As with so many Verhoeven films, Hollow Man‘s story is well under way when Sebastian Cain, a young genius scientist leading a research team funded by the American military, discovers the secret of reversing an invisibility process, which they have already discovered. They have been experimenting on animals, which the military presumably intends for some sort of weapons development. One character actually asks if the invisibility is in worse hands with Sebastian than it would be in the hands of the government, a point that is not played up by Verhoeven, especially when the general in charge of the research project is murdered. Hardly the dupes of government manipulation, this is a divisive group riddled with vanity and narcissism, prone to displaying and extolling their imagined genius, and bemoaning their failings in the face of Sebastian’s undoubted abilities. Elizabeth Shue plays Linda, Sebastian’s ex-girlfriend, torn between her admiration for Sebastian, her own ambition, and her desire for a normal relationship with her new boyfriend, Matt (Josh Brolin). Right from the start Matt, who is also part of the team, is painted as the all-too-good guy, and it’s almost a wonder that he doesn’t die (1). He’s the saintly double to Sebastian’s evil angel, and the salvation that Linda discovers in his arms indicates that it is their relationship that provides the moral counterpoint to Sebastian’s sordid behaviour.

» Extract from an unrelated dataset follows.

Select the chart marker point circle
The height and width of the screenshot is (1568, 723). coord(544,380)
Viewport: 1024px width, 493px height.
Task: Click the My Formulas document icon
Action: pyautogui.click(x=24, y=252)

Brolin’s is a wonderfully nuanced and subtle cardboard performance that Verhoeven has so consistently favoured in his science-fiction films, reaching its peak in the sublime casting of Starship Troopers (1997) (2). He is more interested in character-types than in performance, articulating an ironic distance to the dramatic conventions of character construction. The first glimpse of the two main characters in Starship Troopers is actually a graphic outline when Johnny (Caspar Van Diem) designs a computer animation to send to Carmen’s (Denise Richards) computer. It is a simple animation of Johnny kissing Carmen, which Verhoeven uses to illustrate the archetype and the illusion of a three-dimensional character. In Verhoeven’s films there is text, subtext, and deconstruction, which is always a popular tool of an ironist. And perhaps, beyond a cathartic reaction to his own personal experiences in Nazi-occupied Amsterdam as a child, the explicitness of the violence and gore in his films seeks to draw attention to the way audiences predictably respond to a characters’ fate. It is not an ambivalent distance, rather than a simple acknowledgement that they are only characters on a screen, which does not deny that he still likes his characters. The extraordinarily graphic slaughter of Peter Weller in Robocop (1987) is a testament to Verhoeven’s skill at eliciting a sympathetic reaction to a sketchily drawn character at the beginning of that film. It could be that the explicitness of violence in his films offers some sort of perverse examination of what can be found inside a person, and that perhaps there is only blood and organs. A person’s character can not be found within their anatomy: the erasure of Sebastian’s body in Hollow Man draws attention to the evil potential of his character.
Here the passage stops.